How do we bring about change in light of the prophetic guidance? How do we raise the next generation of changemakers in our communities? A centuries-old Islamic tradition may just hold the answer.
During the last Ramadan, a late evening meal with a newly acquainted brother took a rather unsavoury turn. The food was good, the weather pleasant and our heads light. But as things had to go, our conversation drifted to politics, a topic best served separate from the meal.

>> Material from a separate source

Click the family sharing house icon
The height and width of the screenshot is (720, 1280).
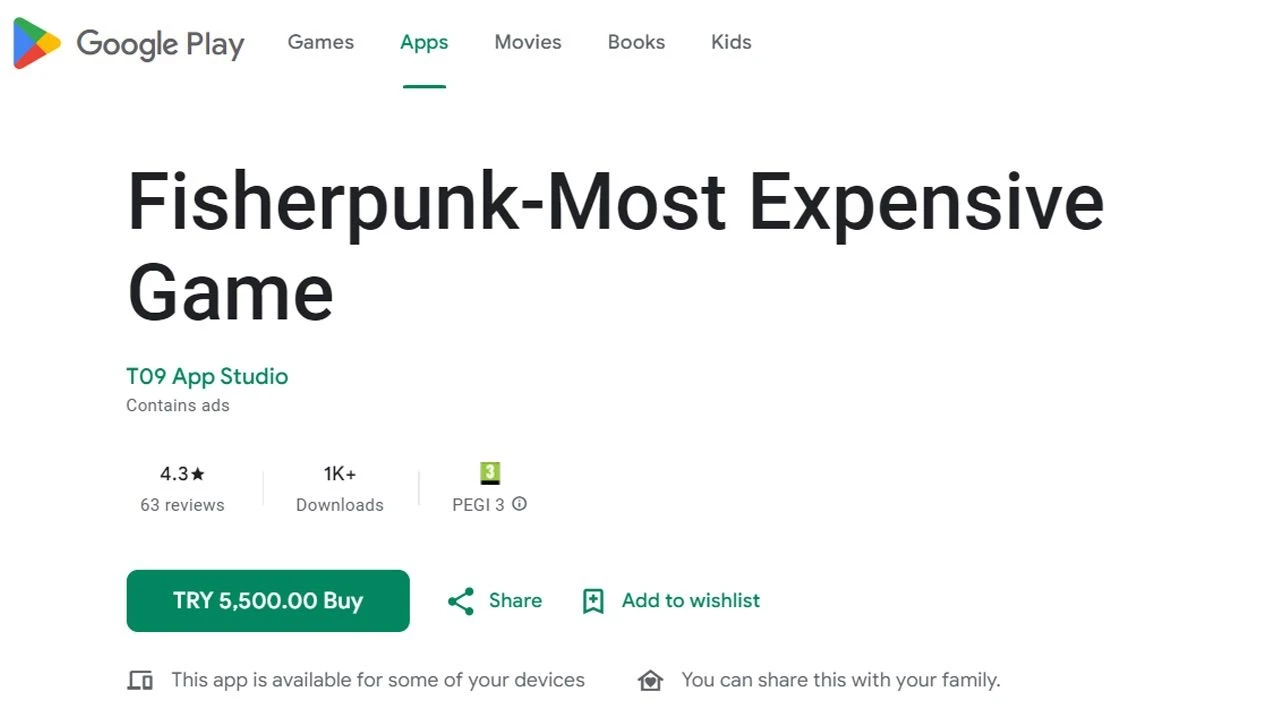click(650, 679)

The brother hails from a country which is unlikely to top the global HDI charts anytime soon. But while accepting the present malaise raging in his country, he added a quick clarification. He said his country is not poor, throw a few seeds in the soil and you’ll see the barakah sprouting through it. But that is what precisely enraged him, despite the land being blessed with so much, so little reached its people, who for most of the part remained impoverished, to be seen as sad broken stories from a third world country, nothing more.
Much preoccupied as I was with my food, I couldn’t help paying my full attention to the young man’s talk. At the end, he added in a slow mournful tone, these words:
“Everyone just thinks for themselves; no one thinks of the country. I want to go back and do something. Even if I get jailed or something, I must try. If many of us do so, things will definitely change.”

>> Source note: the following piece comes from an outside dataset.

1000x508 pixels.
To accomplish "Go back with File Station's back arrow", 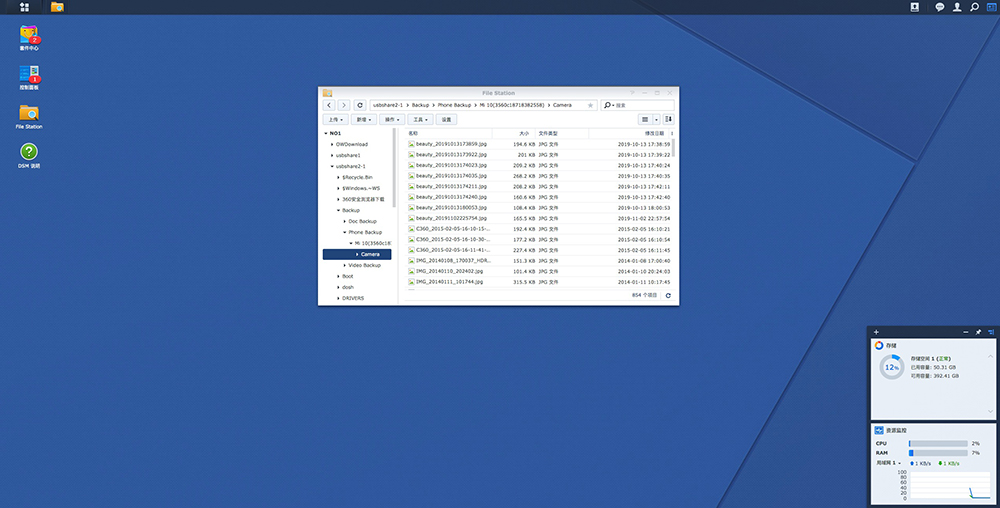I will coord(328,105).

His words brought a smile to my face. Aah, the heady promise of youthful dreams! None but the young can be so naïve yet so determined. Of course, for the cynical, it is easy to dismiss the raging of the young as another headstrong kneejerk reaction to something that is far deeper and complex. But youth are the ones inheriting broken systems, it is out of sheet survival instinct that they often fight against it. Others, like crabs at the bottom of the barrel, are perhaps only too happy to let the new lot sink low too. Think of dipping real incomes, shooting college tuition fees, shrinking welfare systems, pathological surveillance governments, the sheet indifference of previous generation against institutionalised injustice and you get why the youth must protest.
It is the knowledge that the world is imperfect and the conviction that it can be made better that fuels youth activism. However, pure intentions and unlimited energy are not enough. If the youth do not have access to the traditional rites-of-passages, outlets for meaningful expressions, welcoming places of interactions, networks or tariqas that inculcate tarbiyah, it is possible that their youthful idealism may just give way to a nihilistic rage.
It is important then, to have institutions and practices that not only allow expressions of youth potential but also encourage and celebrate it. One such institution traditionally associated with Islamic civilization has been the concept of futuwwa.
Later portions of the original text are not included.